Thursday, September 8, 2011

Herr Wozzeck Muses: Narrative Subversions

Warning: The following musing will contain MAJOR spoilers for The Debt, in addition to possible spoilers for Colombiana. Reader discretion is advised.

I'm going to take the subject away from filmmaking in general to storytelling in general for this musing, just as a warning. But I think it applies to movies just as well as everything else, given the state of Hollywood that everyone seems to be bemoaning about. ("Oh, where's the originality?" "Ooh, this movie isn't smart!" "Why are all the movies big and dumb these days?")

So where do I begin?

With a Facebook status, oddly enough. While I was heading over to the nearby Panera to write my review for Colombiana in the hours before I reviewed The Debt, I updated my Facebook status over smartphone to mention I had just seen it. About four minutes later, one of my friends had this to say:

"I hope this is not a movie depicting the image of Colombians as murdering ferocious drug-lords. Just saying."

I ended up getting into a conversation with him about stuff, and this was his very next reply to my 'eh, it was half and half' statement:

"And that's probably why I won't see it. I don't like seeing the country where I was born depicted in that way. Colombia is not all drugs and bananas and it sounds to me like this film just promotes that ignorance."

At first, I figured, 'eh, it was implausibly plotted anyway', and sort of left it at that.

But the more I thought about it throughout this week, the more I realized that this was an indicator of another, slightly larger problem with the plot of Colombiana: it was entirely too predictable.

Let's see the basic tenets, shall we? Drug lord comes in, gets some dude to kill the girl's parents (for a reason that's never actually explained), girl runs away to plot revenge, and girl gets revenge. There's something throughout most of the second act where almost the entire operation gets busted because of a few choice mistakes on Cataleya's part, but everywhere else it plays that kind of revenge superheroine thriller straight, with almost no variation at all.

And I realized then that it cheapened the tension a little bit. Yeah, it was there, but I always had the pervading sense that Cataleya was going to get the bad guys no matter what happened. Narrative conventions called for it, and when they were played straight, it almost comes as a given that the bad guy is going to eat it at the end.

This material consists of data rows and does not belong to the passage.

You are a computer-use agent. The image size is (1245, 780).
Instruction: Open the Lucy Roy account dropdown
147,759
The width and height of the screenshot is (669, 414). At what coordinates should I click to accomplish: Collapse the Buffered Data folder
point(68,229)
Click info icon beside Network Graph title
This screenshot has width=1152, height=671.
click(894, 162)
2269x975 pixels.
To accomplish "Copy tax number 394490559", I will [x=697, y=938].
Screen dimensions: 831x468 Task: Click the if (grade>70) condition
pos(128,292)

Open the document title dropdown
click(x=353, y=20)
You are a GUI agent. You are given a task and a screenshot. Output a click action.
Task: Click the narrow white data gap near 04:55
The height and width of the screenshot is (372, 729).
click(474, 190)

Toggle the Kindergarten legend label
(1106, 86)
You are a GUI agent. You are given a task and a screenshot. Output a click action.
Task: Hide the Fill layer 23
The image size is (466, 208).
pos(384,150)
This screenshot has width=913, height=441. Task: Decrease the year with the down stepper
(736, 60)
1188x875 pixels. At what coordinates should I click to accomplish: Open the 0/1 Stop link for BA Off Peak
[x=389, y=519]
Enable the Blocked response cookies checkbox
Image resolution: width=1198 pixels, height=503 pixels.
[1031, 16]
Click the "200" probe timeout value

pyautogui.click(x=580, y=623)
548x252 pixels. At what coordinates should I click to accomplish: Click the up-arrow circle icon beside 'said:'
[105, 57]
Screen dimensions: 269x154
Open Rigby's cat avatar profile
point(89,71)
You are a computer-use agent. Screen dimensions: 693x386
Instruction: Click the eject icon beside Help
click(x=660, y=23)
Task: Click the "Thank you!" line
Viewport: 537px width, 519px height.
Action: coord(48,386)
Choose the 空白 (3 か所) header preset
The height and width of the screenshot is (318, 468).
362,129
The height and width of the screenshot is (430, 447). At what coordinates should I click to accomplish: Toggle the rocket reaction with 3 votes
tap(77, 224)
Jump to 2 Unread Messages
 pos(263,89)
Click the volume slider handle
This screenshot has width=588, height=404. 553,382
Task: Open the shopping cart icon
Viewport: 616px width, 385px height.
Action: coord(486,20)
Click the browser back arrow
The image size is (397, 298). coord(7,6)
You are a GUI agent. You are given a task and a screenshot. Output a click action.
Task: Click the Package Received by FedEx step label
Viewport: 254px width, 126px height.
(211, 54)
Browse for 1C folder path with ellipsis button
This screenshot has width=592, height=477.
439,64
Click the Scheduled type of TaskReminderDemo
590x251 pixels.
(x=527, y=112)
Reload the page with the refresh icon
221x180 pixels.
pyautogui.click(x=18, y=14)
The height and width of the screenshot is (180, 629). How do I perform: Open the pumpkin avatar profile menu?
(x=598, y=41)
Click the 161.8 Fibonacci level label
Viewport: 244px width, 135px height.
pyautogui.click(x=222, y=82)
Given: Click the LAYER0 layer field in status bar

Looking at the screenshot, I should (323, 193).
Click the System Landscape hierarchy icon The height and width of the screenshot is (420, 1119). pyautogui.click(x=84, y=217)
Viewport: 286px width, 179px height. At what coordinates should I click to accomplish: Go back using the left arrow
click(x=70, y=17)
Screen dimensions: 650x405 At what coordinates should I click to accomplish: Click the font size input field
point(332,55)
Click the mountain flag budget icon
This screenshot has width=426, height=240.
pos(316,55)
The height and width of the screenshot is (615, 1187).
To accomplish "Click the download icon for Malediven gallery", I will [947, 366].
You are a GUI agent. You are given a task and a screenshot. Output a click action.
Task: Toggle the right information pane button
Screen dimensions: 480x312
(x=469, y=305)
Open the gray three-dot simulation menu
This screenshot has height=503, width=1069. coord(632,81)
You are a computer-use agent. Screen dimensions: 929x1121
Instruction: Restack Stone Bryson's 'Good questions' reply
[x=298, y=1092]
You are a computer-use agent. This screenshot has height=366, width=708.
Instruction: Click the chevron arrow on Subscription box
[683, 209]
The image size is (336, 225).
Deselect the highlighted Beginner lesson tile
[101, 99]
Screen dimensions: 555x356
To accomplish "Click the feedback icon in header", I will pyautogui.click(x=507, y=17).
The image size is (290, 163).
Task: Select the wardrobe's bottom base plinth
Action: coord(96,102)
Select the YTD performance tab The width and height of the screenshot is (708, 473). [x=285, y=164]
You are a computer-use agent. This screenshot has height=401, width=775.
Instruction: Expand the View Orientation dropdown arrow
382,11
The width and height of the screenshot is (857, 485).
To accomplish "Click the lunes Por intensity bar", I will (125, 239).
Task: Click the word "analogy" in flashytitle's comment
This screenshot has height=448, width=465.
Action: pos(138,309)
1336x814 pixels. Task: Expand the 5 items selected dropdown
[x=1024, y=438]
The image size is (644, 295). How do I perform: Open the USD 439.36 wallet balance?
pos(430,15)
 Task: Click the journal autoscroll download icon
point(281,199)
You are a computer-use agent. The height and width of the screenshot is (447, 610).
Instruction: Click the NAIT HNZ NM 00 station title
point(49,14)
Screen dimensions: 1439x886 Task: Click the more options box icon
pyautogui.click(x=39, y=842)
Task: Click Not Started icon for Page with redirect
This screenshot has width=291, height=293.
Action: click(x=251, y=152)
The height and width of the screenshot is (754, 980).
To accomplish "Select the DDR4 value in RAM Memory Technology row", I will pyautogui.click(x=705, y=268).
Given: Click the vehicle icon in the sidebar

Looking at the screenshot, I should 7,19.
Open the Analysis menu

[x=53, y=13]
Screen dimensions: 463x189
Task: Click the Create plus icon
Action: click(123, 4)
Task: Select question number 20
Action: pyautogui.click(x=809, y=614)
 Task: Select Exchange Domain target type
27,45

It's a problem with this movie, and it pinpoints why some parts of the plot didn't work as well as they should have, I think.

However, I think it also serves to pinpoint one of the things that made The Debt so interesting in its narrative, because that movie also goes through familiar motions.

The Debt is that basic kind of Cold War/Nazi Killer espionage thriller in which a group of people are hunting down a Nazi war criminal. They go about their business, things go wrong on the end of the spies, but ultimately, we're expecting them to get the bad guy.

Except that it takes them 30 years to finally get the bad guy, and the tension is heightened greatly thanks to a few key decisions on the part of the filmmakers. The first decision is that they show the 'bad guy gets killed' ending to the 1960's portion at the beginning of the movie. That bit seems pointless, until we see the exact same sequence later in the movie. However, instead of the bad guy getting shot by Jessica Chastain, he gets away, and the mission is completely FUBAR'd... unless they all lie about it. So lie about it they do.

What that subversion of the plot does is add tension. It sheds new light on everything that occurred in 1997 earlier in the movie, and it makes the plot so much more interesting when it turns out that the Surgeon of Birkenau might have blabbed about it to someone else. Now, we're not so sure about what's going to happen next, and it's because our expectations have been jarred.

I for one think that there is no such thing as originality. As TVTropes is quick to point out with its article on The Tropeless Tale (http://tvtropes.org/pmwiki/pmwiki.php/Main/TheTropelessTale), if you tried to create a story without using any elements that have been used before, it would be impossible because then you wouldn't have a narrative, or characters, or even a genre. So when we consider that originality is dead, then the next thing to do is to not try to break out with something new, but try to play with narrative conventions in a way that is fresh and bold to viewers.

This is something The Debt does masterfully, while Colombiana decided to play everything more or less straight. The results speak for themselves.